---- RECORDS FOR THIS TASK

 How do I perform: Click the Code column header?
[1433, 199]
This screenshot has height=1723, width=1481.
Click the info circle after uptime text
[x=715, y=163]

--------

EXERCISE: Give the full listing above again, exactly as it was presented.

TASK RESPONSE:
 How do I perform: Click the Code column header?
[1433, 199]
This screenshot has height=1723, width=1481.
Click the info circle after uptime text
[x=715, y=163]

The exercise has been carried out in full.